* Exercise objective: In the passage on induced hyperammonemia in cirrhosis, rewrite the stretch from "The significant deterioration" through "in liver disease.", changing "deterioration" to "decline".

* Passage shown:
============
The significant deterioration of neuropsychological test scores following induced hyperammonemia during the inflammatory state, but not after its resolution, suggests that the inflammation and its mediators may be important in modulating the cerebral effect of ammonia in liver disease.

Induced hyperammonemia alters neuropsychology, brain MR spectroscopy and magnetization transfer in cirrhosis

Hyperammonemia is a universal finding after gastrointestinal hemorrhage in cirrhosis. We administered an oral amino acid solution mimicking the hemoglobin molecule to examine neuropsychological changes, brain glutamine levels, and brain magnetization transfer ratio (MTR). Forty-eight metabolically stable patients with cirrhosis and no evidence of "overt" hepatic encephalopathy (HE) were randomized to receive 75 g of amino acid solution or placebo; measurements were performed before and 4 hours after administration. Neuropsychological tests included the Trails B Test, Digit Symbol Substitution Test, memory subtest of the Randt battery, and reaction time. Plasma was collected for ammonia and amino acid measurements, and brain metabolism was studied using proton magnetic resonance (MR) spectroscopy in the first 16 randomized patients. In 7 other patients, MTR was measured. A significant increase in ammonia levels was observed in the amino acid group (amino acid group, 76 +/- 7.3 to 121 +/- 6.4 micromol/L; placebo, 83 +/- 3.3 to 78 +/- 2.9 micromol/L; P <.001). Neuropsychological function improved significantly in the placebo group, but no significant change in neuropsychological function was observed in the amino acid group. Brain glutamate/glutamine (Glx)/creatine (Cr) ratio increased significantly in the amino acid group. MTR decreased significantly from 30 +/-2.9 to 23 +/- 4 (P <.01) after administration of the amino acid solution. In conclusion, an improvement in neuropsychological test results followed placebo, which was not observed in patients administered the amino acid solution. Induced hyperammonemia resulted in an increase in brain Glx/Cr ratio and a decrease in MTR, which may indicate an increase in brain water as the operative mechanism.
============
* Records supplied:
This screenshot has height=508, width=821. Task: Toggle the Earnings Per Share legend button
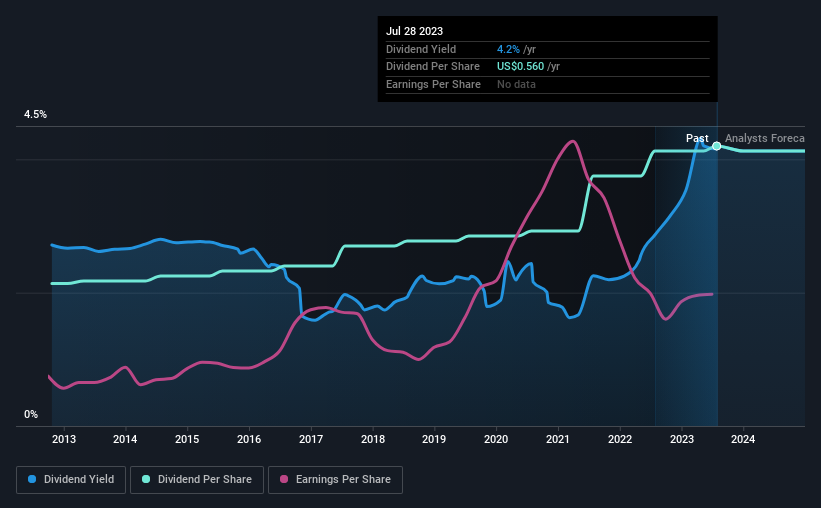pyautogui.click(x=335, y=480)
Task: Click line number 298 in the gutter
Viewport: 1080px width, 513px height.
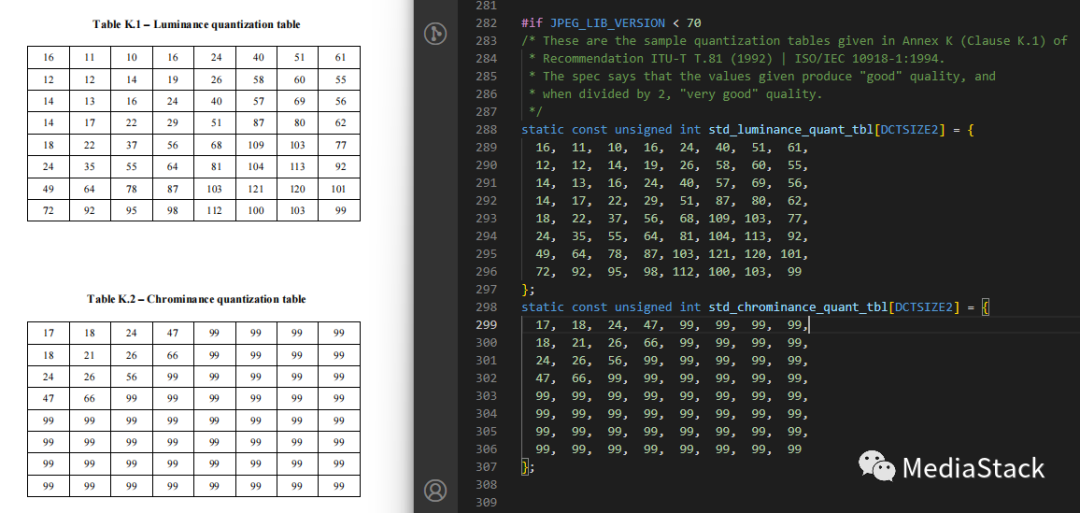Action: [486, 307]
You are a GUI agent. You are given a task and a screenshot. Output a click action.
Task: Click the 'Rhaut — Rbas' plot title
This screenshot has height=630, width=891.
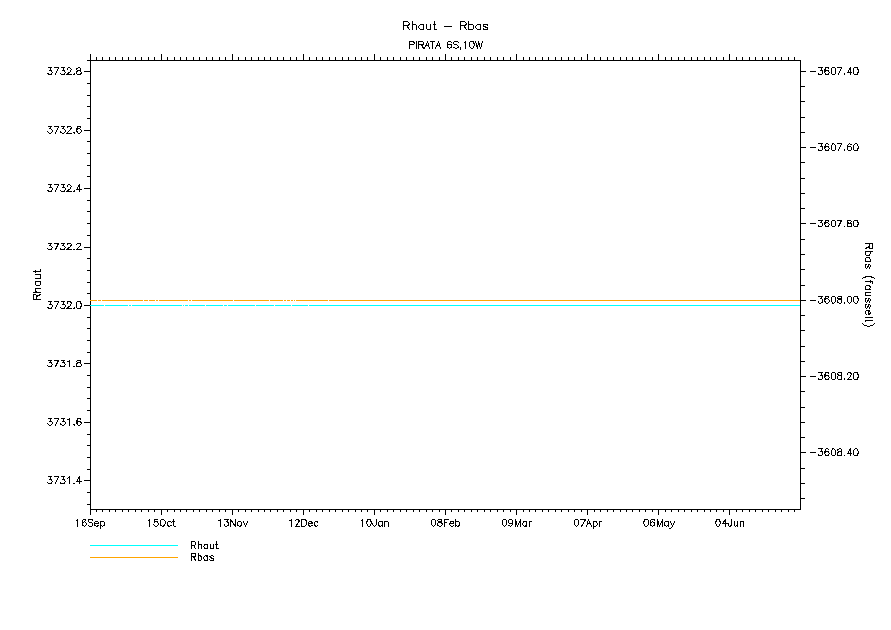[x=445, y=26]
============
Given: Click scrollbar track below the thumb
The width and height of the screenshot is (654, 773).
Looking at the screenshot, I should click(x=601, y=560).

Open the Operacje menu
============
* Result for this task:
The significant decline of neuropsychological test scores following induced hyperammonemia during the inflammatory state, but not after its resolution, suggests that the inflammation and its mediators may be important in modulating the cerebral effect of ammonia in liver disease.